This short piece continues series on some “Deeply Momentous Things” — that is, American intervention in the First World War. (See Part One.) As the first installment has shown in a general way, the background of the war among Europe and its extensions (Canada, Australia, etc.) is crucial to understanding how the United States would eventually declare war on the Central Powers. More specifics on this issue will help us understand just what the might of the United States meant to the warring powers.

European leaders on both sides hoped to change the dynamic of the war in January 1917. Certainly, from a technical military standpoint, 1916 represented a highly complicated and progressive experimentation with methods of war that would break up the stalemate. In answer to a question posed in the first installment — who was winning at the end of 1916 — if I had to choose the side that had the upper hand in December 1916, I would probably choose the Central Powers by a nose.

In December 1916, Field Marshal Haig, Commander of the British forces on the Western Front, sent in an extensive report to his government on the just completed Somme Campaign. The Somme battles had advanced the Allied line in some places but had never come close to a breakthrough. And the losses of both British and French units were appalling. Yet Haig declared the Somme campaign a victory in that it had achieved the wearing down of the Germans and the stabilization of the front.

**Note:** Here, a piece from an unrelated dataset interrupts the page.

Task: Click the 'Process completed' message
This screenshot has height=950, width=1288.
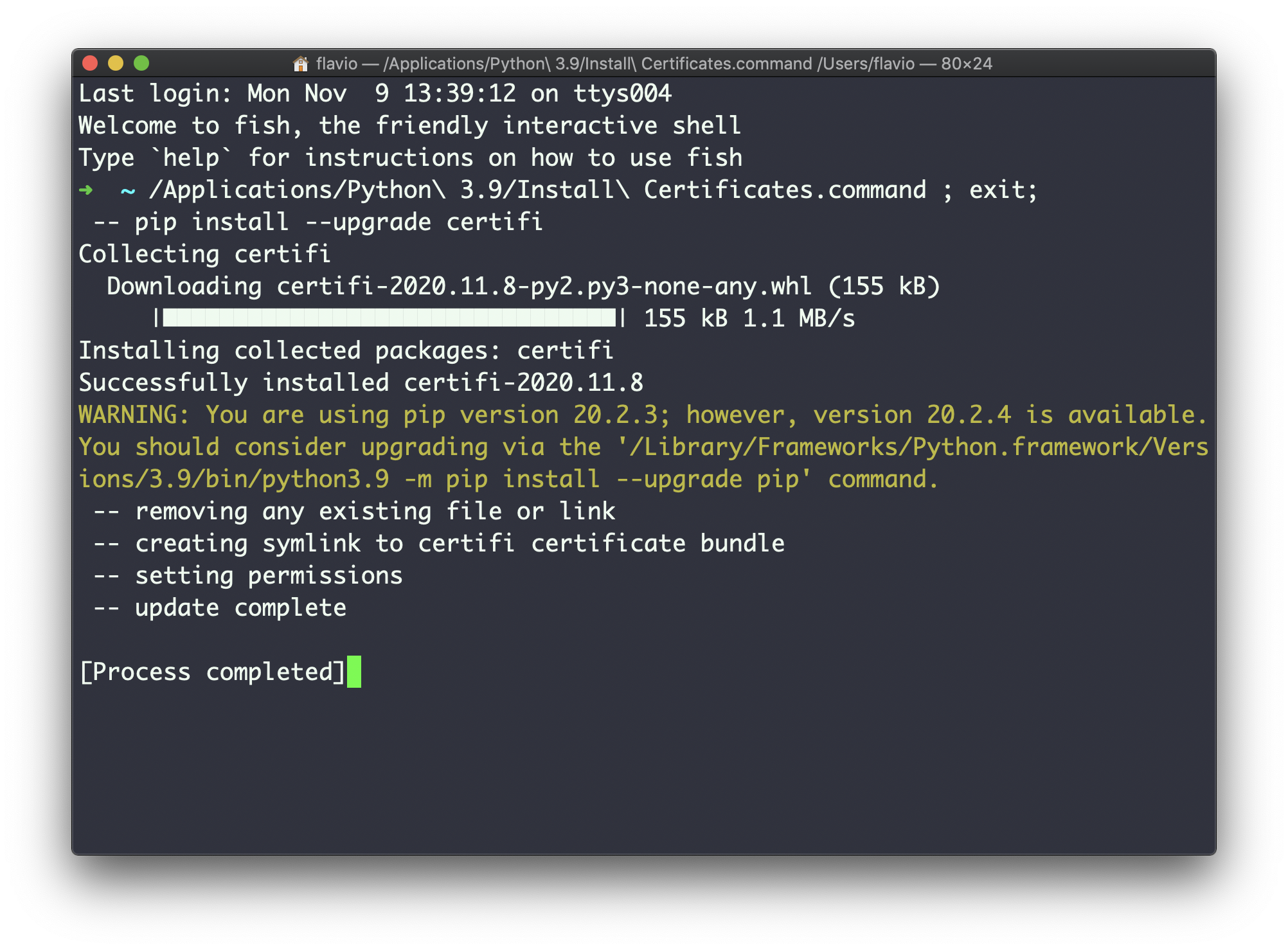Action: [x=212, y=672]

Yet even with Haig’s report in hand, British statesmen and diplomats were not as optimistic. The Field Marshal’s optimism could not hide the fact that the Somme advance had been at best shallow, and that the Germans still held onto nearly as much of France as they had before. And significantly, the Central Powers were killing Entente troops at a faster rate than the Allies were killing the Germans and their Allies. For every two deaths on the side of the Central Powers, three Entente soldiers were dying.

And there were more concrete signs of distress. In East Central Europe, recently acquired Entente partner Romania faced an Austro-Hungarian, German, and Bulgarian force which had besieged and captured the Romanian capital, Bucharest. The great Brusilov Offensive against the German and Austro-Hungarian armies was an enormous success at its beginning, and almost certainly took pressure off the French defenders at Verdun, in France. But the offensive tailed off with counterattacks that were costly and worrisome. And there were in addition, the enormous losses to the Brusilov fighters, upwards of a million dead, wounded, and captured. In Russia, rumblings of demoralization — including the plot which would end in Rasputin’s murder in December 1916 — emerged as hunger and depletion accompanied deep winter. In retrospect, the Brusilov Offensive planted the seeds of Russia’s revolutionary collapse the following year — which would no doubt have tipped the balanced sharply in favor of the Central Powers had the United States not intervened.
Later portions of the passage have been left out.